Task prompt - Exact reproductions of all the entries, please, and no pictures.

(Collected data entries)
▽

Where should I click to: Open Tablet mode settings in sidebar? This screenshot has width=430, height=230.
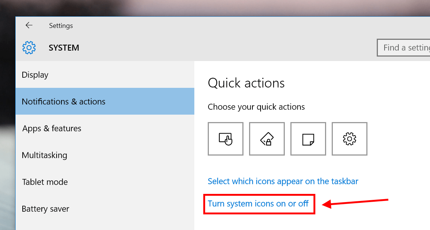click(x=105, y=182)
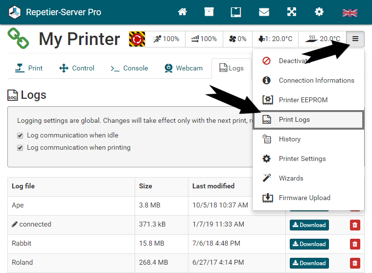Click the tablet icon in header
Image resolution: width=372 pixels, height=273 pixels.
(x=236, y=12)
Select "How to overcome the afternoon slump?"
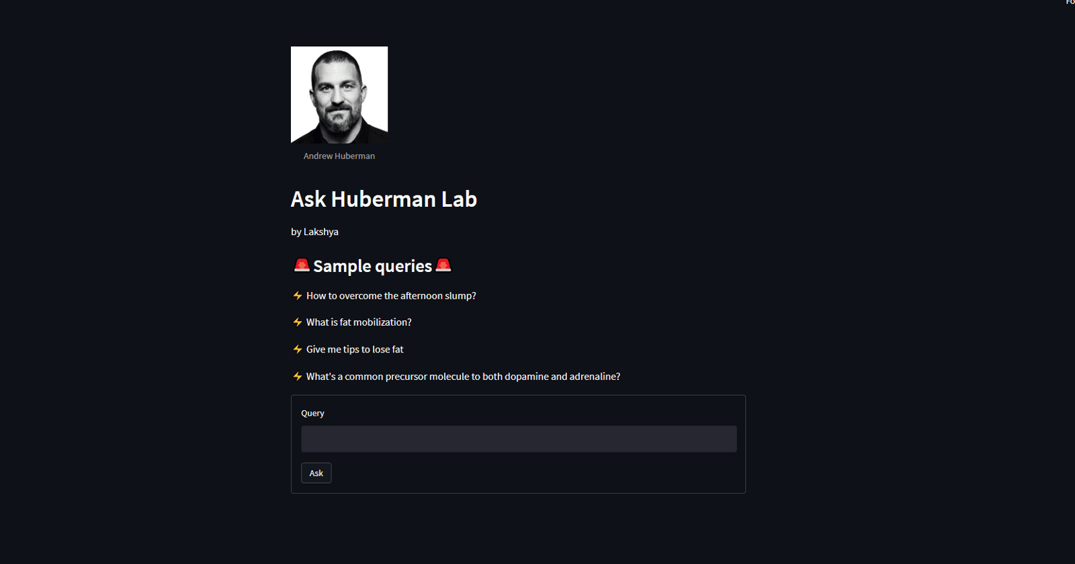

△

Output -
Where should I click to: Open Tablet mode settings in sidebar? This screenshot has width=430, height=230.
click(x=105, y=182)
Click the tablet icon in header
Image resolution: width=372 pixels, height=273 pixels.
(x=236, y=12)
Select "How to overcome the afternoon slump?"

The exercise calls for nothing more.